| CONSIGNES |
**1)** Répondez à ces questions d'après le texte présenté :
(a) À quelle date le texte est-il publié ?
(b) Dans quelle cuisine Martine Aubry se dit-elle spécialiste ?
(c) Qu'est-ce qui la tente le plus si elle n'avait pas fait de politique ?
**2)** Relevez tous les noms de lieux qui apparaissent dans le texte présenté.

| TEXTE PRÉSENTÉ |
---*---

Exclusivité mondiale : ouverture d’un restaurant utopique au Pays basque
par lapeyre
vendredi 27 octobre 2006
Au cas où vous n’auriez pas eu connaissance d’un remarquable article du journal ELLE consacré à Mme Martine Aubry, je voudrais, sans plus attendre, vous en livrer in extenso quelques passages :
ELLE : Que faites-vous de votre temps libre ?
Martine Aubry : - J’adore faire la cuisine. Je suis une spécialiste de la cuisine italienne, car l’Italie est ma deuxième patrie. Savez-vous que je fais le meilleur tiramisu de Paris ?
ELLE - Qu’auriez-vous fait si vous n’aviez pas fait de politique ?
Martine Aubry - Ce
qui me tente le plus, c’est d’ouvrir un restaurant. Je m’imagine très
bien d’ici quelques années dans mon resto, en train de recevoir mes
amis et de préparer de bons petits plats...

---*---

| DONNÉES FOURNIES |
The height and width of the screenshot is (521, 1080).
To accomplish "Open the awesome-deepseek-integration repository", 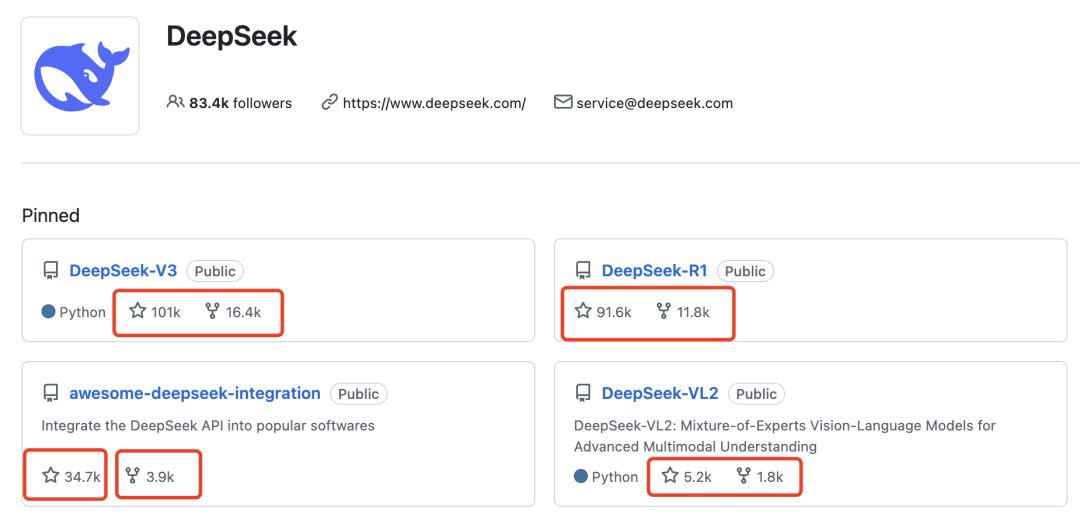I will [x=194, y=394].
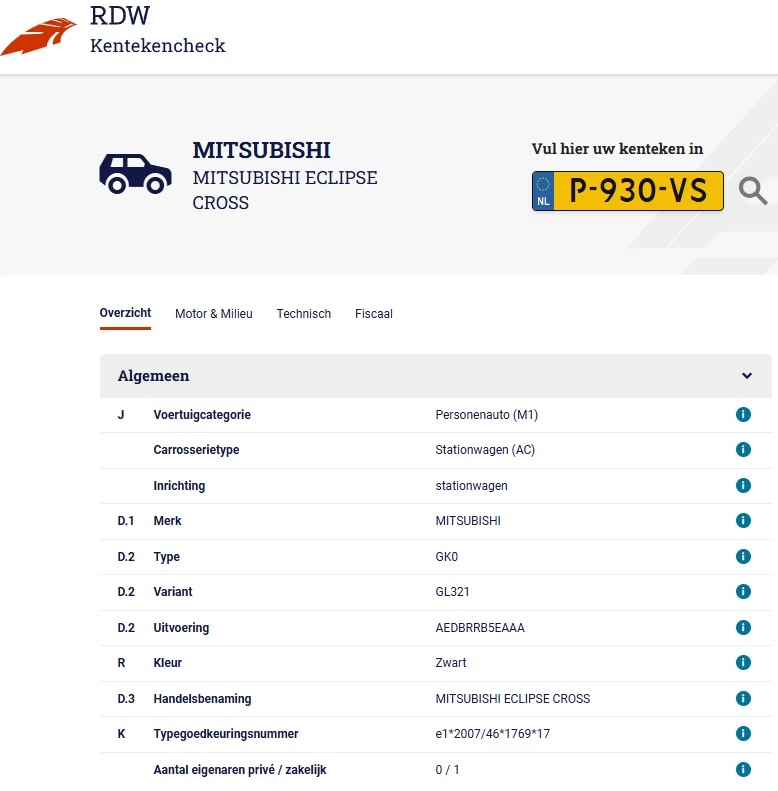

---*---

| CORRIGÉ |
**1)**
(a) Le vendredi 27 octobre 2006.
(b) La cuisine italienne.
(c) Ouvrir un restaurant.

**2)** Pays basque, Italie, Paris